"If you have a sombrero, throw it to the sky!"
As a part of Adrian Gonzalez's bobblehead night Mariachi Garibaldi de Jaime Cuellarcame out to perform the national anthem before the game. You can see them in the photo at the very top, via Jon SooHoo/LA Dodgers 2016. Their appearance was the start of an festive affair that included an outstanding performance by Scott Kazmir on the mound, an attempted inside-the-park home run by a Reds player that ended with a perfect relay to home to get him out (watch it here), and a welcome sweep at a time when the Dodgers sorely needed it. The Dodgers are now two games above .500.
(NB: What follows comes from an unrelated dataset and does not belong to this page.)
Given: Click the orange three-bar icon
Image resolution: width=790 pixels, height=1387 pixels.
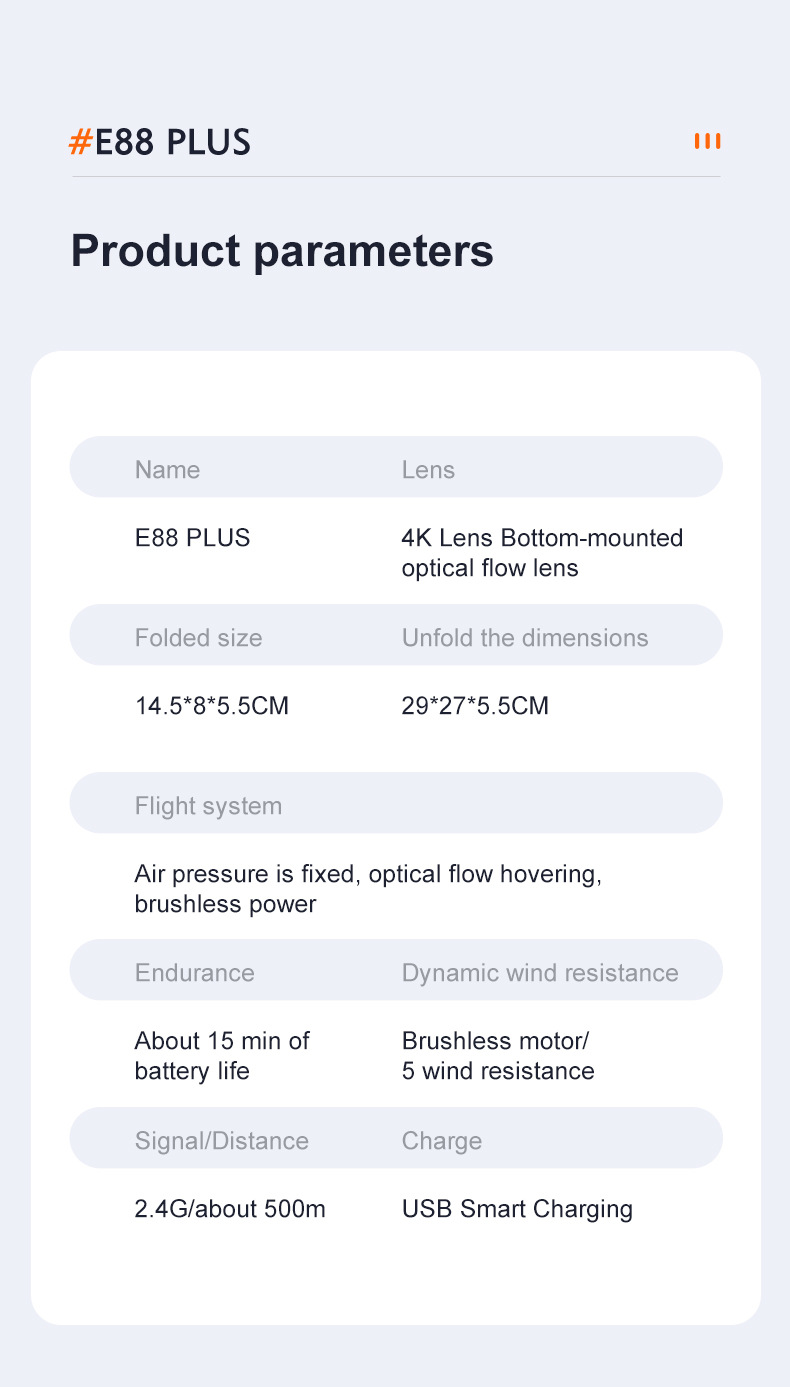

Following up on the sombrero theme, it has been announced that Dodgers left-handed prospect Julio Urias will be called up from Oklahoma City on Friday to pitch that evenings game in New York. Oh Boy! The 19-year old will be the youngest player in the league when he comes in. He'll be taking over for Alex Wood in the rotation, who is currently experiencing arm soreness but is expected to pitch again on Monday. I suspect this will only be a spot start for the kid. Although I have my reservations about bringing the kid up this soon I certainly welcome the opportunity to see what he can do on the big league level.
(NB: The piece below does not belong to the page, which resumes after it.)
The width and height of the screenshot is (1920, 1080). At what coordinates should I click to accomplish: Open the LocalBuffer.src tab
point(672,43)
Go here to check out more pics by Jon from yesterdays game. Below are more links to check:
- This Day in Dodgers History: In 1971 Maury Wills records his 2,000th career hit against the Giants. In 1996 former Dodger Mike Sharperson died in a car accident in Nevada at the age of 34. He was an All-Star for the Dodgers in 1992. Jon Weisman at Dodger Insider wrote a great story about him today. Check it out here. It is worth your time.
- Video: There is now no doubt in my mind that Barry Bonds is a bad guy. Check out this video featuring Joc Pederson on Fox Sports Live's "Jay and Dan" show talking about his first meeting with Bonds and how he got "big-leagued" by the current Marlins batting coach... I can just imagine how he treats fans. (Link Here)
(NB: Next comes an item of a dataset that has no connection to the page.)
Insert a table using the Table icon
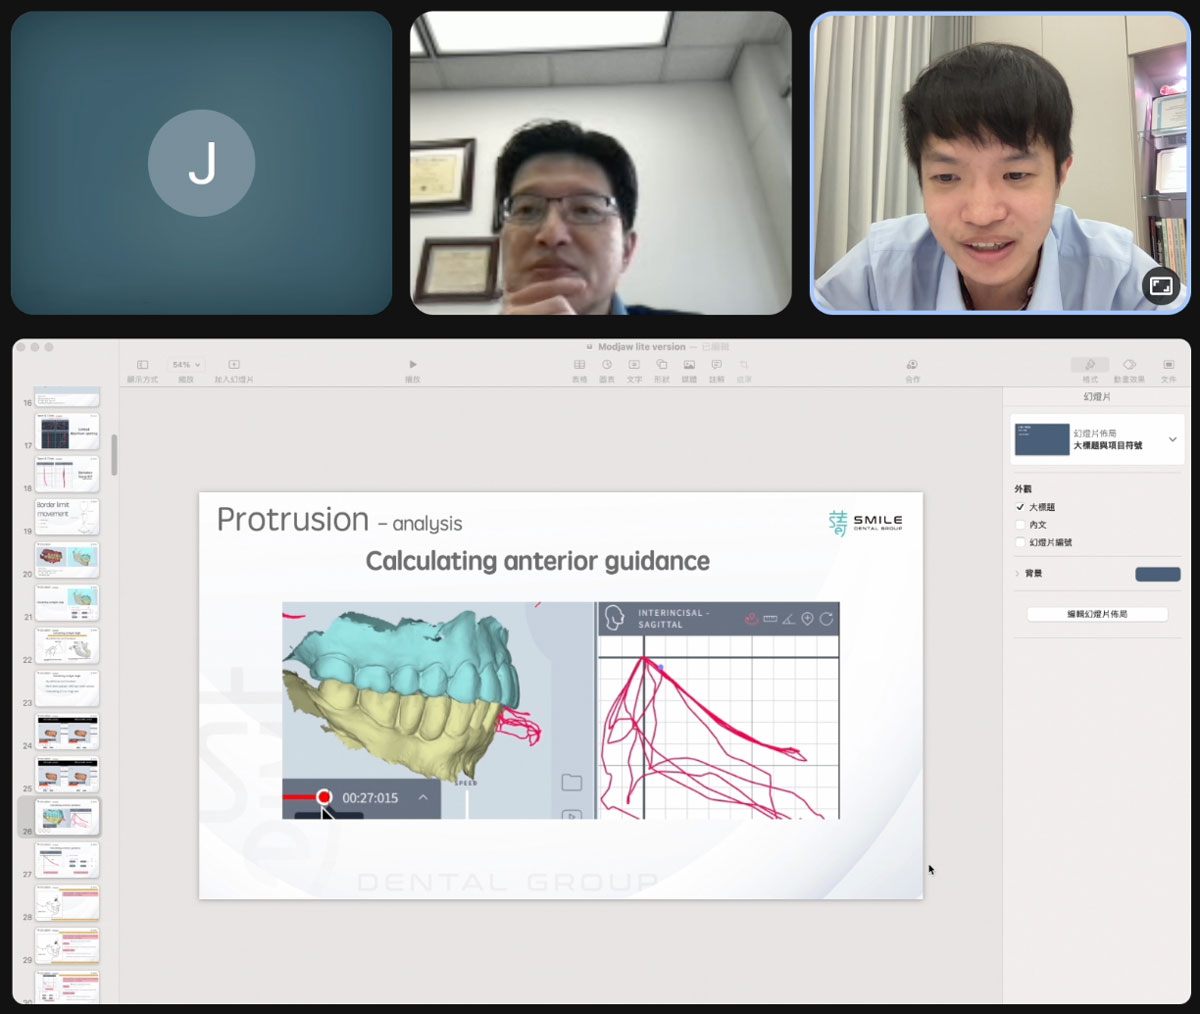Image resolution: width=1200 pixels, height=1014 pixels. 579,365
- Via David Krell at the Sports Post; "The Hall of Fame Case for Tommy John."
- Via Piazza Parlor; "Run Differential Says Things Aren’t So Bad."
- Via Andrew Joseph at USA Today; "Dodgers fan falls down stairs and drops so many bags of peanuts." LOL!
- Via Chad Thornburg at MLB.com; "Ryu goes four scoreless for OKC in rehab outing."
- Via Richard Deitsch at Sports Illustrated; "Media Circus: Vin Scully declines Fox’s All-Star Game invitation."
Scully was very appreciative, according to Zager, but he declined the invitation. This is consistent with similar offers over the years. Scully told Zager that he felt it was not his place to be in someone else’s broadcast booth and that he had already covered All-Star Games, the most recent coming in 1989 for NBC Sports (former U.S. President Ronald Reagan called an inning with Scully that year). Scully told Zager the last thing he wanted was for his name to overshadow the players in this year’s game. It’s also been an exhausting time for Scully with all the media requests and adulation he has received. Said Zager: “He told me, ‘I’m not Kobe Bryant. I’m just out there calling games.’”
- Via David Hood at True Blue LA; "Chase De Jong shows polish and poise for Tulsa."
The bread and butter pitch for De Jong Tuesday night was his fastball. He sat primarily at 91 mph, and ranged from 88-92 mph, in line with scouting reports. The pitch had a slight amount of arm-side tail, but little sink. De Jong pitched primarily up in the zone and had Frisco hitters swinging under the pitch all night. While I won't suggest you can tell this with the naked eye, I suspect that De Jong's fastball has a high spin rate and "rise," with hitters failing to accurately judge the flight path of the pitch.
- So this happened during a Tulsa Drillers, the Dodgers AA club, the other day. Via Chris Cwik at Big League Stew; "Rangers minor-league manager goes on crazy tirade after ejection."
Frisco RoughRiders manager Joe Mikulik is known for one thing. No, it's not his 11-year minor-league baseball career, or the fact that he has a .520 winning percentage in 18 seasons as a minor-league manager. Anyone would be proud of those accomplishments.
Instead, the manager of the Texas Rangers Double-A affiliate is defined by something far more sinister. Any time he's ejected from a game, he completely loses his mind.